#### Jobs:
- 1) In the qcow2 patch discussion, which field is said to need updating as well, and in which function would that happen under the suggested approach?
- 2) Repeat the qcow2 patch discussion word for word from "The vmstate_offset field" to "2010, 2:01 p.m.".
- 3) Summarize the qcow2 patch discussion in three sentences.

#### Source document:
::::

Actually, I think this is not that different from your patch (you called
the almost same function qcow2_grow_l1_image_data and avoided the normal
calculation of the next L1 table size for some reason), but probably a
lot less confusing.

> +
> +    /* write updated header.size */
> +    offset = cpu_to_be64(offset);
> +    if (bdrv_pwrite(bs->file, offsetof(QCowHeader, size), &offset,
> +                    sizeof(uint64_t)) != sizeof(uint64_t)) {
> +        return -EIO;
> +    }

The vmstate_offset field needs to be updated somewhere, too. In my
suggestion this would be in qcow2_move_vmstate.

Kevin
Stefan Hajnoczi - April 26, 2010, 2:01 p.m.
On Mon, Apr 26, 2010 at 12:46 PM, Kevin Wolf <kwolf@redhat.com> wrote:
> Am 24.04.2010 10:12, schrieb Stefan Hajnoczi:
>> This patch adds the ability to grow qcow2 images in-place using
>> bdrv_truncate().  This enables qemu-img resize command support for
>> qcow2.
>>
>> Snapshots are not supported and bdrv_truncate() will return -ENOTSUP.
>> The notion of resizing an image with snapshots could lead to confusion:
>> users may expect snapshots to remain unchanged, but this is not possible
>> with the current qcow2 on-disk format where the header.size field is
>> global instead of per-snapshot.  Others may expect snapshots to change
>> size along with the current image data.  I think it is safest to not
>> support snapshots and perhaps add behavior later if there is a
>> consensus.

::::

#### Data section:
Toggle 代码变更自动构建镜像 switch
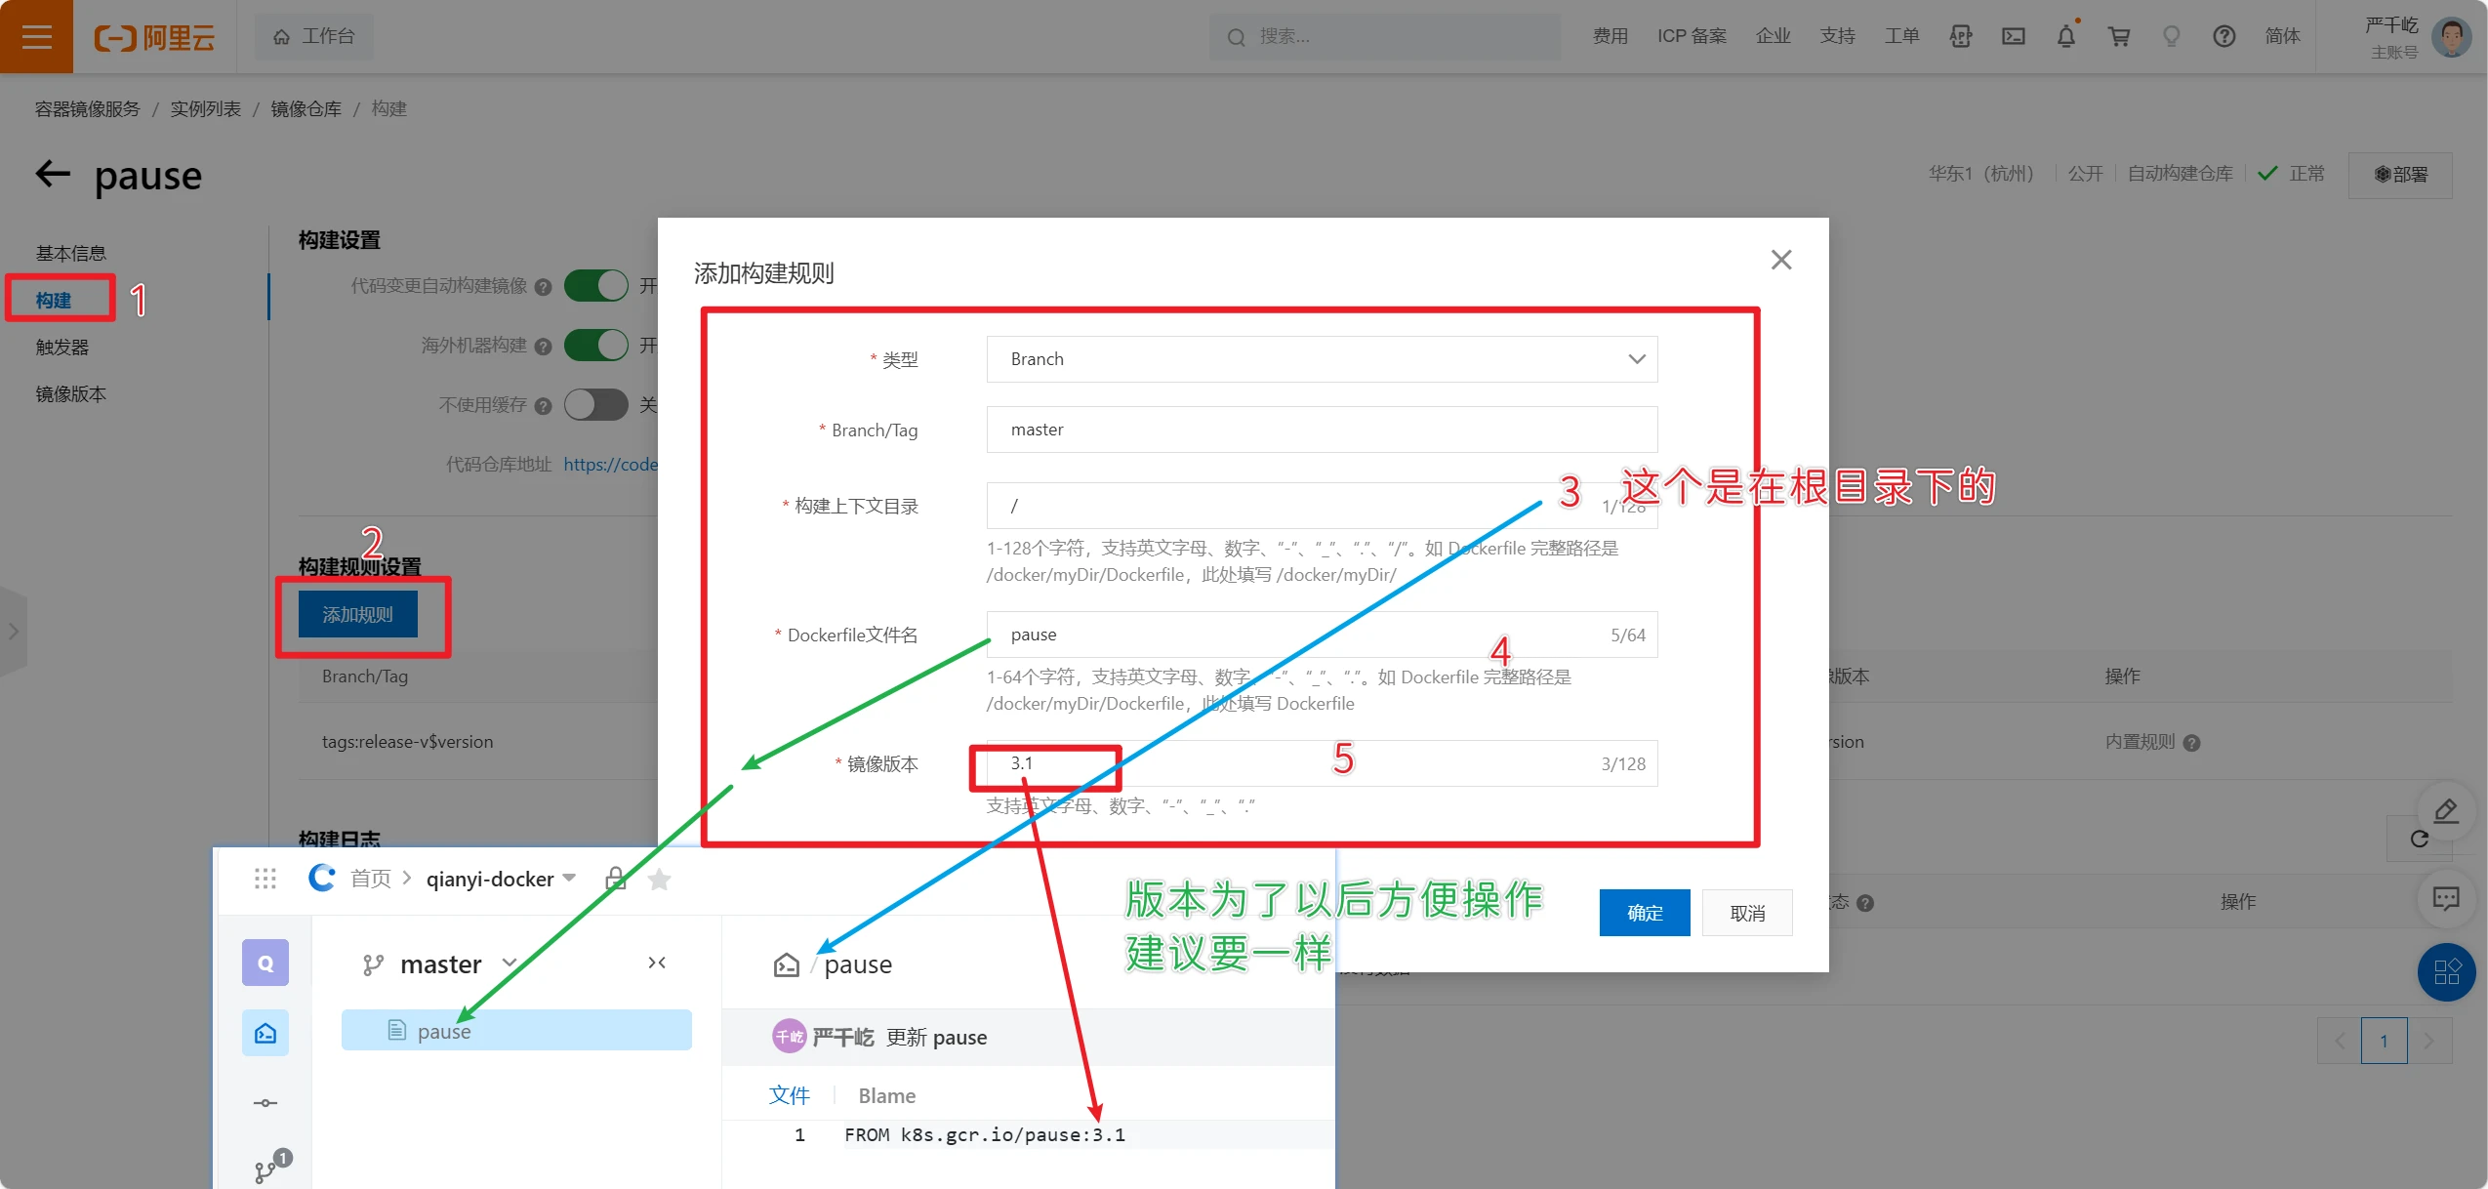This screenshot has width=2488, height=1189. click(596, 286)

::::

#### Solutions below:
- 1) The vmstate_offset field, which would be updated in qcow2_move_vmstate.

- 2)
The vmstate_offset field needs to be updated somewhere, too. In my
suggestion this would be in qcow2_move_vmstate.

Kevin
Stefan Hajnoczi - April 26, 2010, 2:01 p.m.

- 3) Kevin says his suggestion is not that different from the patch but probably a lot less confusing, and he adds that the vmstate_offset field also needs to be updated, which in his suggestion would happen in qcow2_move_vmstate. The quoted patch description explains that it lets qcow2 images grow in place through bdrv_truncate(), enabling qemu-img resize for qcow2. Snapshots are not supported and return -ENOTSUP, because the global header.size field makes resizing images with snapshots potentially confusing.